§ **PROMPT**: Begin at the line containing "Screen dimensions: 1065x798" and give again every line to the end of the records, exactly, without the pictures.

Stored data
=== Begin Enclosure ===

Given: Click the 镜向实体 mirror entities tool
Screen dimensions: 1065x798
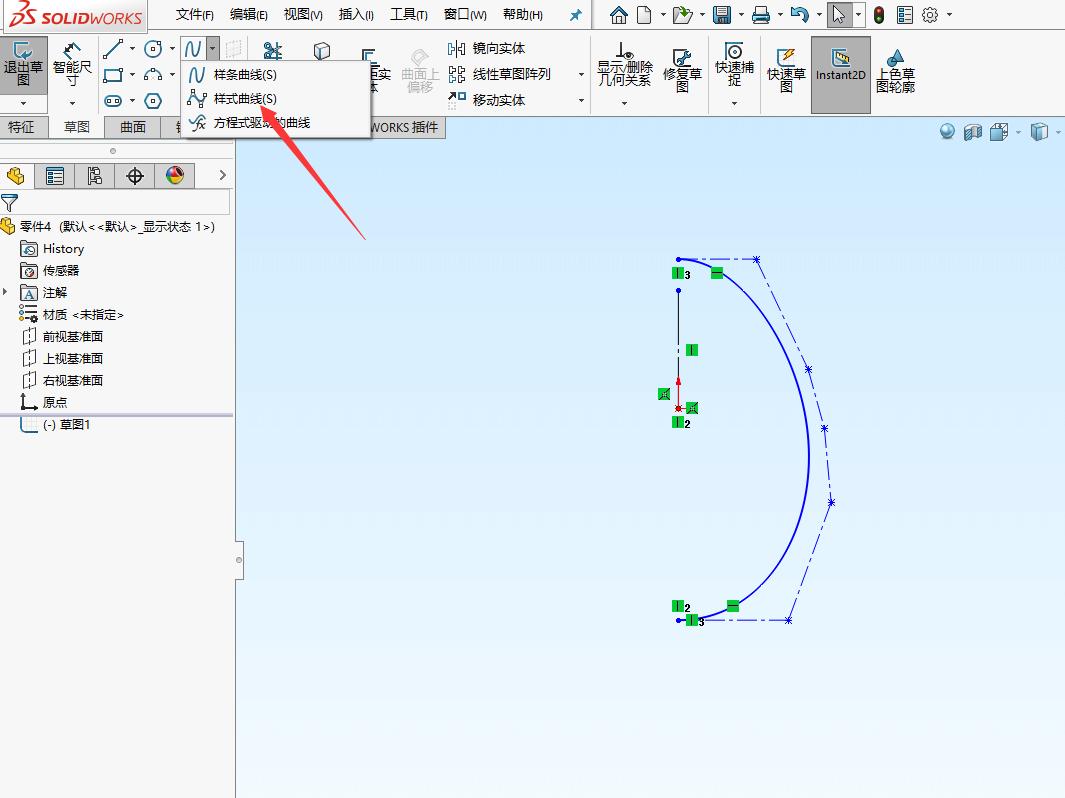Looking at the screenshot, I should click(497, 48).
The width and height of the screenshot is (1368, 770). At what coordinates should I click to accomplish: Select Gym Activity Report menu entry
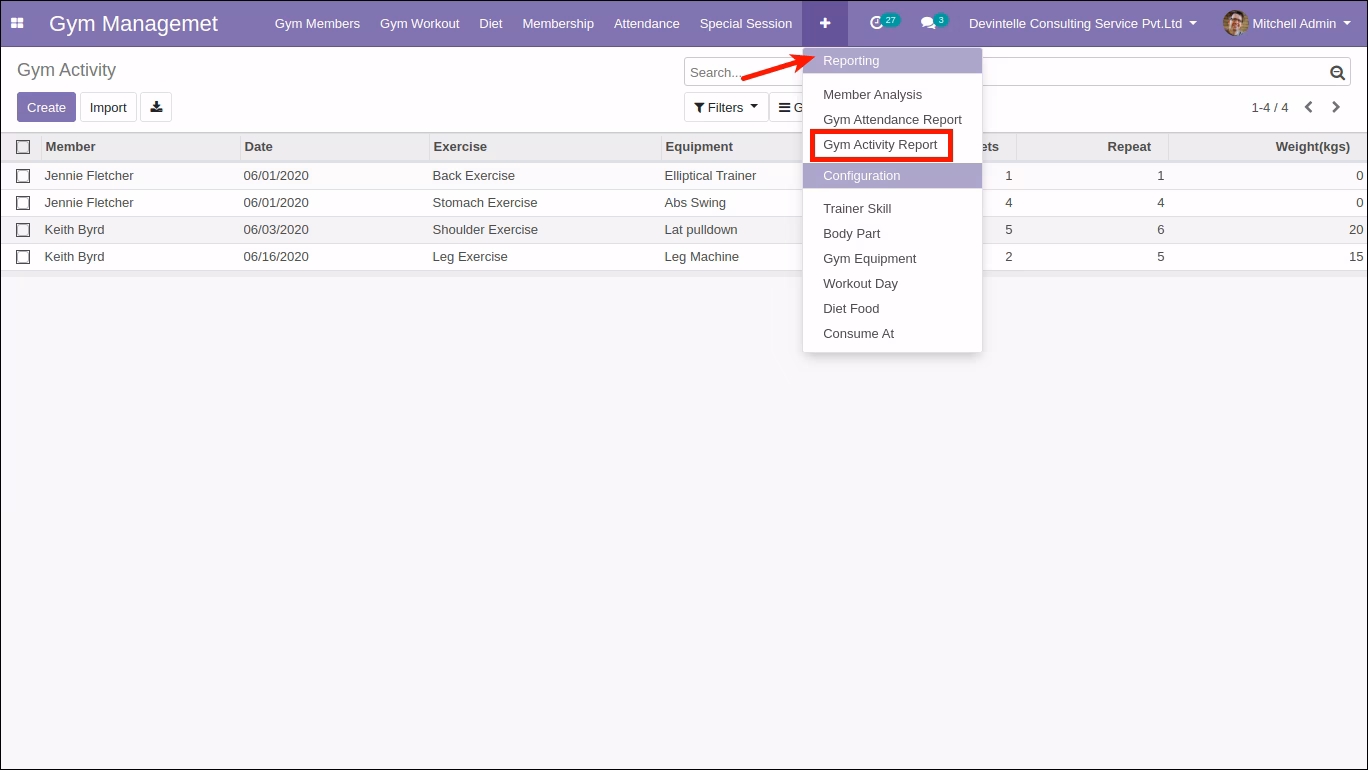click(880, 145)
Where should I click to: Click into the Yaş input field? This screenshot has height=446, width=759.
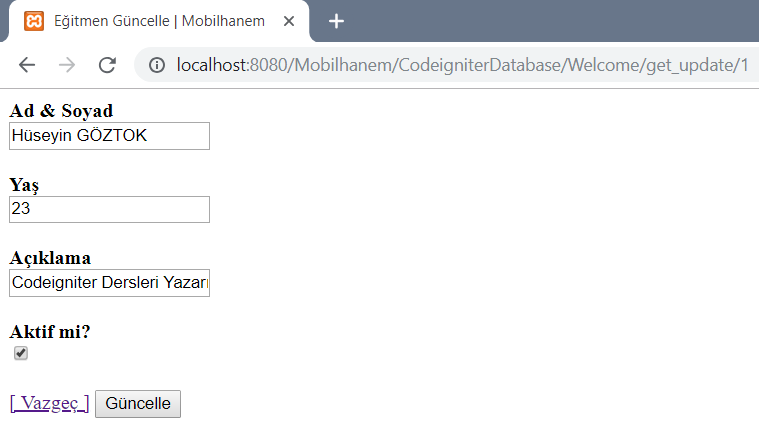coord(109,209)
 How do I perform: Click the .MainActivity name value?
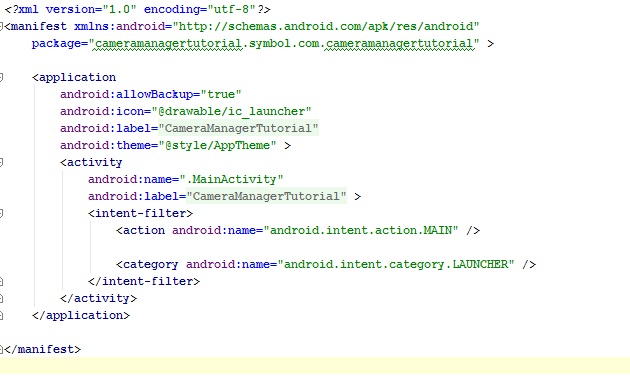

=== End Enclosure ===

§ **RESPONSE TO THE EXERCISE**:
Screen dimensions: 1065x798
Looking at the screenshot, I should click(497, 48).
The width and height of the screenshot is (1368, 770). At what coordinates should I click to accomplish: Select Gym Activity Report menu entry
click(880, 145)
Where should I click to: Click into the Yaş input field? This screenshot has height=446, width=759.
coord(109,209)
 How do I perform: Click the .MainActivity name value?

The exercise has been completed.